Deficiente tecnológico

Você é um deficiente tecnológico? | WTF #14


Texto espetacular -- assim como longo e às vezes denso -- do Padma Dorje (Eduardo Pinheiro) instigando ao desenvolvimento de heurísticas em nossa relação com tecnologia.

Pessoas também me dizem: "você adora computador/internet, né?". Simplória confusão entre ferramenta e a sua finalidade.

Como diz o Eduardo Pinheiro: "o computador é um mero intermediário com a cultura, e quanto menos evidente ele é, durante o uso, melhor."

Portanto, eu não adoro computadores (nunca estudei ciência da computação e nem sei montar ou desmontar um PC).

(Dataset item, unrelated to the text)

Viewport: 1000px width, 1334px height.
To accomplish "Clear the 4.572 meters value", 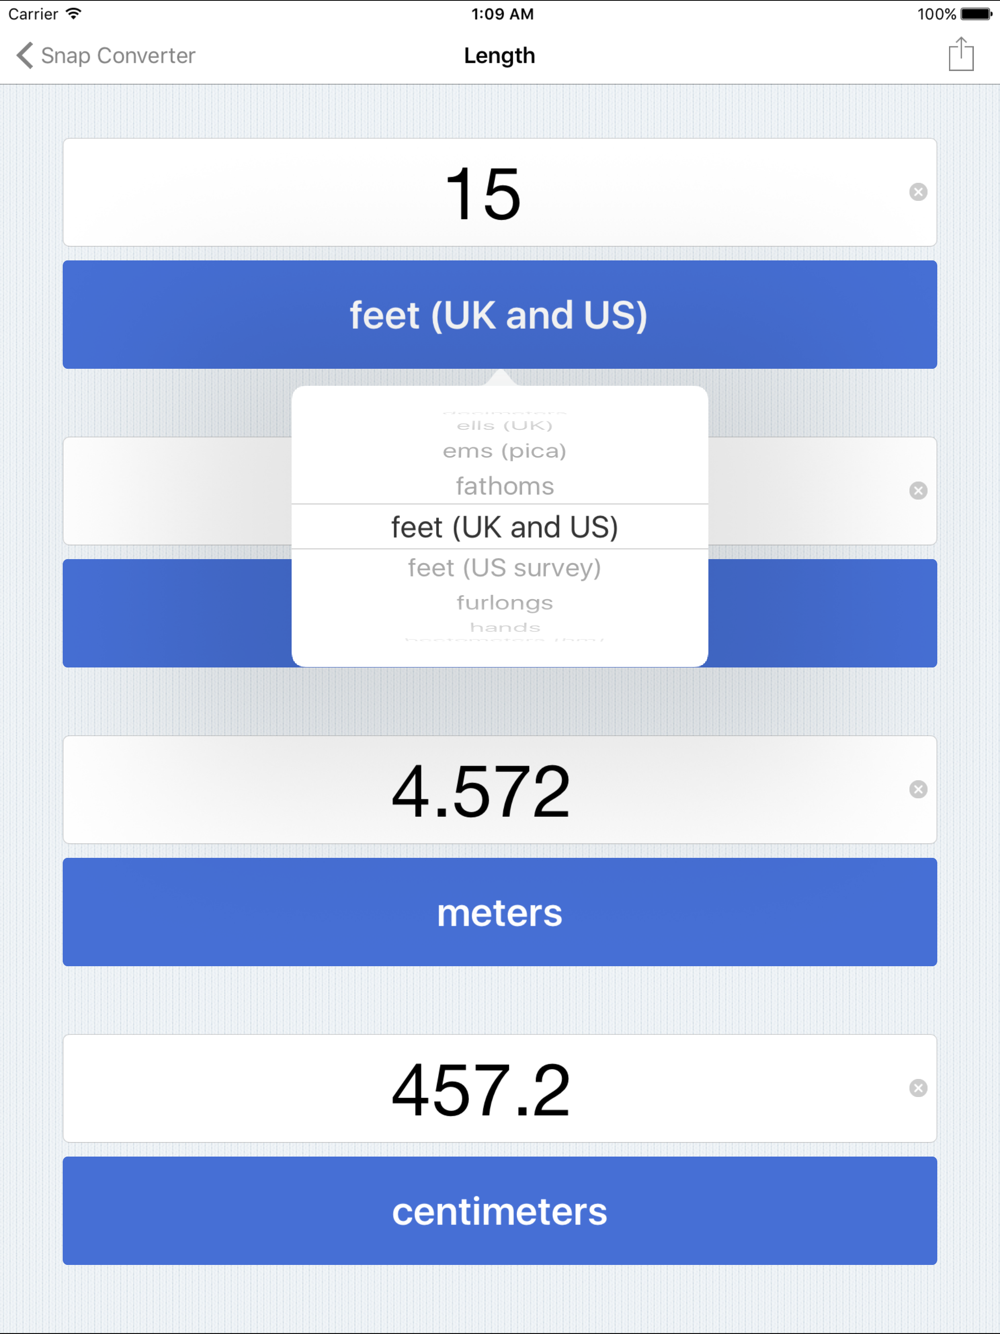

O que eu adoro é a cultura, as conexões, os acessos e as interações que ele me proporciona.

O texto do Pinheiro está recheado de mais um monte de excelentes provocações sobre heurística, curvas de aprendizado, filosofia da mente, relação corpo/mente/tecnologia/cultura, possibilidades futuristas para os dados que hoje criamos em redes sociais e, concretamente, como é empobrecedora essa postura de "eu não gosto dessas coisas de computador".

Particularmente, gostei muito da parte que segue.



A MENTE FORA DA CABEÇA

Quando era criança, eu via os adultos comentarem sobre as calculadoras, sobre como não se usava mais a cabeça para fazer aritmética e como isso empobreceria a educação. Esse tipo de discurso segue: está tudo no Google, as crianças copiam seus trabalhos da Wikipédia, etc.

Porém, o que importa cada vez mais é exatamente o desenvolvimento das heurísticas e não dados e aprendizados mecânicos. Assim, podemos nos focar no que os seres humanos fazem bem. Podemos acusar o uso excessivo de carros por alguma responsabilidade na epidemia de obesidade (entre muitos outros fatores mais importantes), mas ninguém vai negar o fato óbvio de que há distâncias e tempos de deslocamento que só são possíveis com veículos motorizados.

Então podemos treinar aritmética na escola, exatamente como quem faz cooper: não para ir a algum lugar, mas para manter o corpo bem e ser capaz de outras atividades. Se queremos atravessar um oceano, não temos vergonha de nossas pernas não funcionarem como um avião.

Essa discussão chega a ser ridícula.

Mais do que isso, há bons argumentos filosóficos mostrando que nossa mente não está dentro de nossa cabeça. Nem mesmo os “conteúdos” dela. Nunca estiveram. Temos uma forte noção de que os conteúdos mentais estejam armazenados em algum lugar “aqui dentro”, porém, isso não é necessariamente assim. Os conteúdos mentais estão principalmente na interação com outras pessoas, no papel e, hoje, também nas máquinas.

Isso que temos “dentro da cabeça”, se é que faz sentido colocar assim, é difícil dizer, talvez seja uma representação bastante rudimentar de referências que temos no mundo e possivelmente seja a parte menos importante. Da mesma forma que imaginamos engrenagenzinhas eletroquímicas operando aqui dentro, lá fora, os sentidos interagem uns com os outros (posso descobrir que estou errado, mas alguém pode me mostrar isso também). Na verdade, os fatos por si só podem fazê-lo.

Pensamos com as palavras de outros, as premissas e implicações de outros, para conclusões de/ou para outros. Normalmente vivemos sob a ideia de que nossa vida está centrada atrás de nossos olhos e damos a maior importância para essa posição. Um teatrinho no qual nosso corpo é o cenário mais próximo e o resto do mundo o cenário mais distante.

Mas não precisamos acreditar nisso.

Tudo que falamos e fazemos converge em ondas por todos os mundos. Como o som de um sino que não é abafado, não sabemos precisar quando o som cessa. Essa parte a que damos tanta atenção e que acreditamos ser a plateia principal do mundo não é muito mais do que um termostato, um saco morno de químicos com pequenas tempestades elétricas coberta de couro, pelos e uma casca durinha: o que realmente importa, a parte de nossa mente que realmente existe de uma forma significativa, está lá fora, nos outros, no mundo.